For companies operating in an environment where trends last for weeks and mobile applications come and go, it's increasingly difficult to learn what customers on the ground are thinking about products. One method to capture this sentiment is through a review of customer engagement.
A crucial step in effectively using consumer engagement is to first utilize the right advertising channel. Older models of advertising that contend you need to spend 100 percent of a budget and only 50 percent of it will be effective should no longer be acceptable. Advertisers need to demand better of their channels and agencies to deliver higher ROIs. It's a very reasonable request given the technology tools available today and the ability to quickly obtain real insights back from the consumer.
Advertisers must pursue sophisticated demographic data that goes beyond the basics of gender, age, and income into personalized data such as vacation and leisure time preferences, type of car owned, and the number of children in the household. You need lifestyle questions so you can build correlations between demographic data points and a propensity to respond well to your products and any follow-up engagement initiatives. It's a vital consideration to avoid wasting that "50 percent."
Engaging with the customer and learning their likes and dislikes allows a brand to understand them in a holistic manner. For an example, through market research and careful analysis, the marketing team at The Hartford insurance company determined that individuals with pets at home were also better overall insurance risks than individuals without pets. The team used this information to target their best insurance deals to this lower-risk pool of pet owners. It's a simple but powerful example of a major brand engaging customers in order to obtain knowledge, and then using the data to alter future marketing efforts.

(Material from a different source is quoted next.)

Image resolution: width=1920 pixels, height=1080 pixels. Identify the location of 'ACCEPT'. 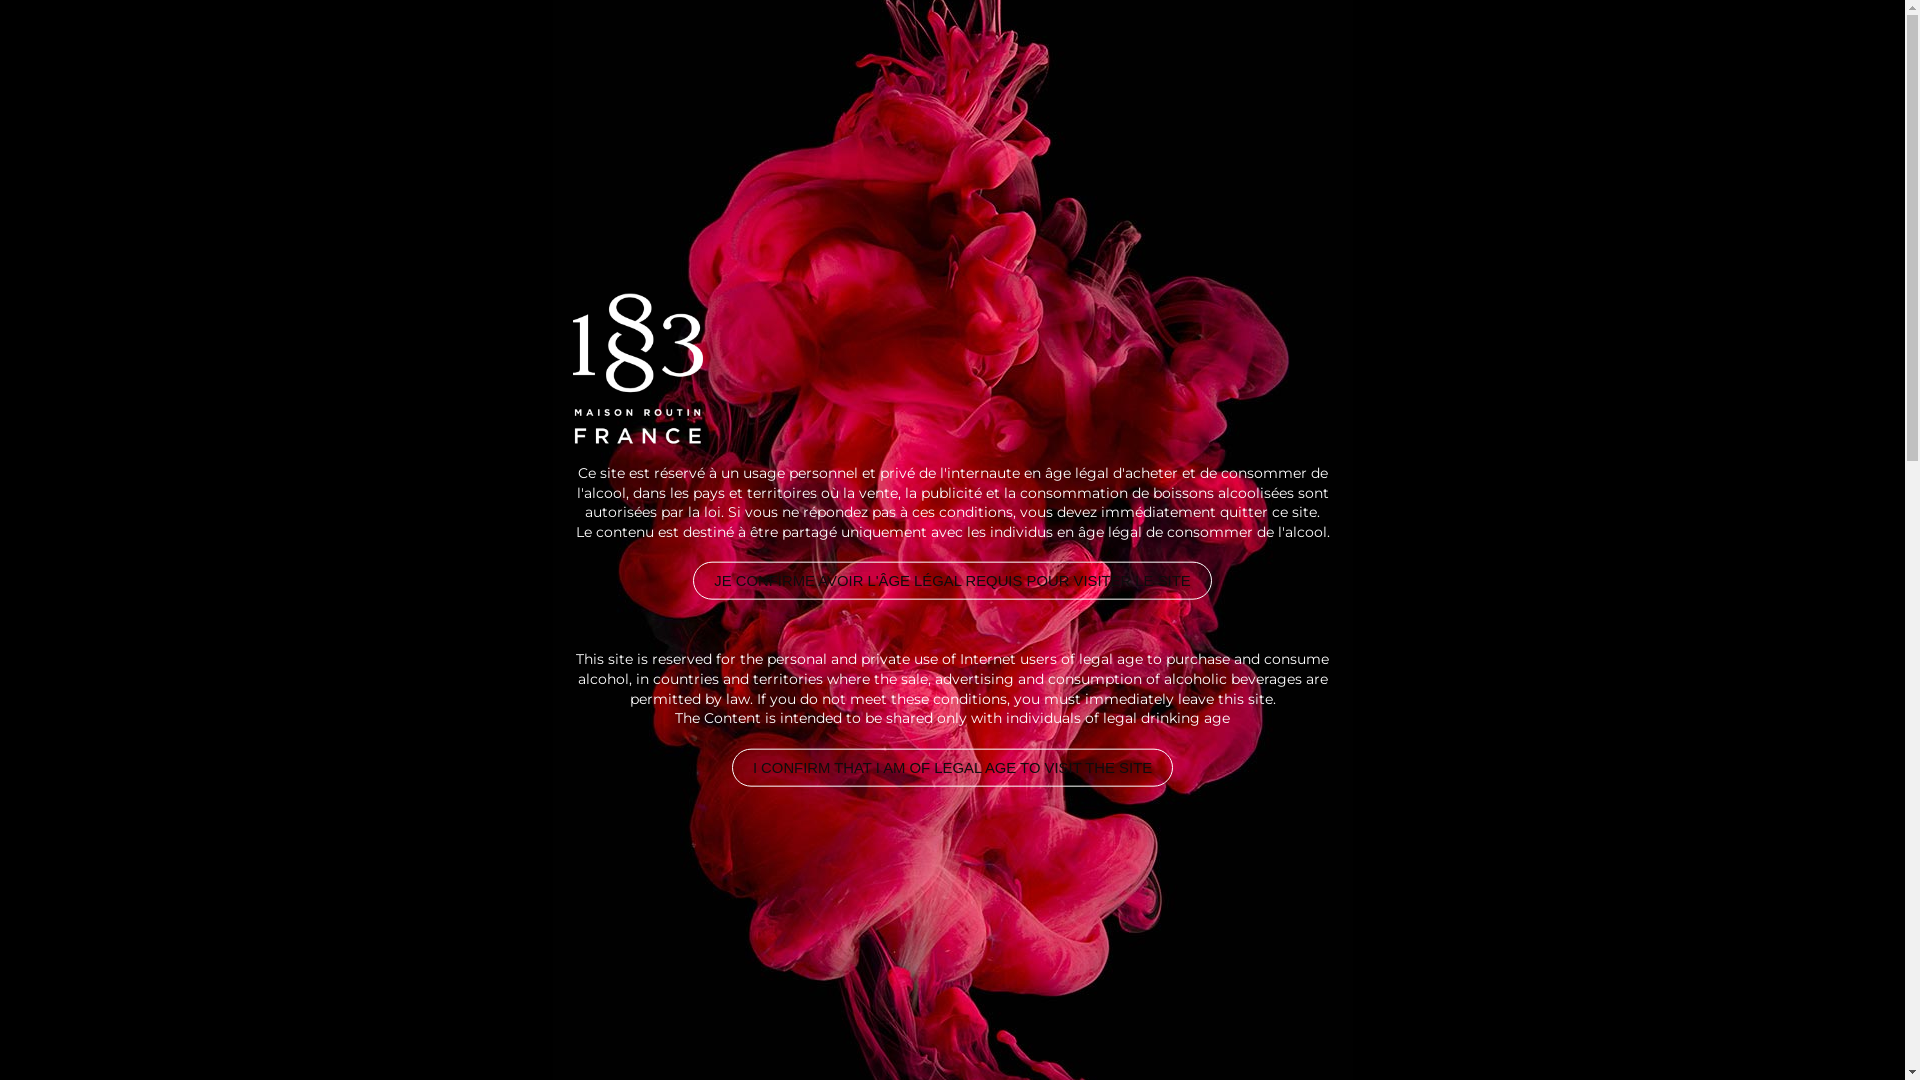
(1830, 1037).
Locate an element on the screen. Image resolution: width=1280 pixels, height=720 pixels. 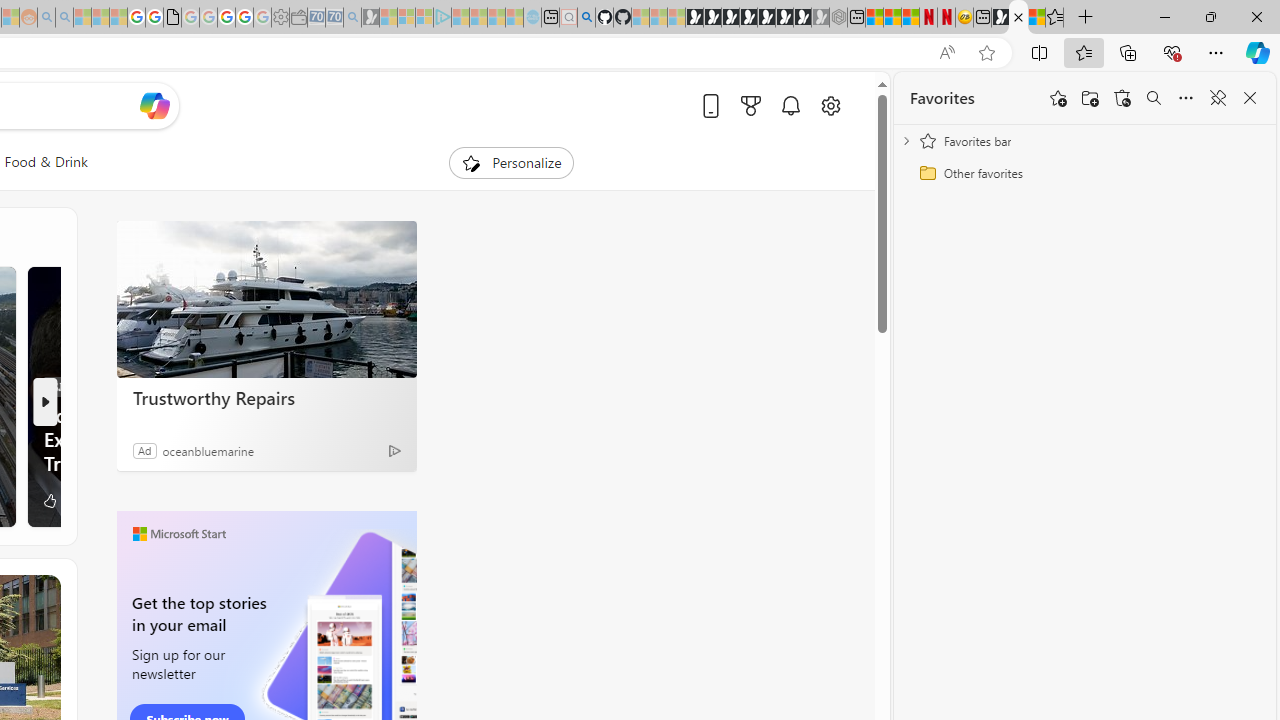
'Search favorites' is located at coordinates (1153, 98).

The worth of measuring engagement comes from how effectively you craft the questions about the consumer's experience. Questions, whether they are included in a brief survey or other means, need to be concrete, pertinent and probing. The goal is not only to capture thoughts about satisfaction and loyalty, but other details which can be analyzed for trending patterns. Questions need to walk the fine line of acquiring personal information without feeling invasive. Information gathering also needs to be timely, preferably occurring immediately after a purchase or service experience so you capture true impressions from the consumer instead of fuzzy recollections.
Consistently reaching out for customer sentiment through engagement measurement allows companies to alter their marketing and brand strategy in real time. This will help ensure longer-term brand engagement from the customer and a propensity for social sharing about the product or service. Consumer interests can change in a flash, and companies follow customer sentiment can maintain relevancy, keeping the revenue stream open. Real feedback to pertinent and personal questions provides a deeper understanding of what the customer desires from your product or service. The trick is to then make the necessary changes to satisfy those desires.
Mark Drusch is the president of e-Miles.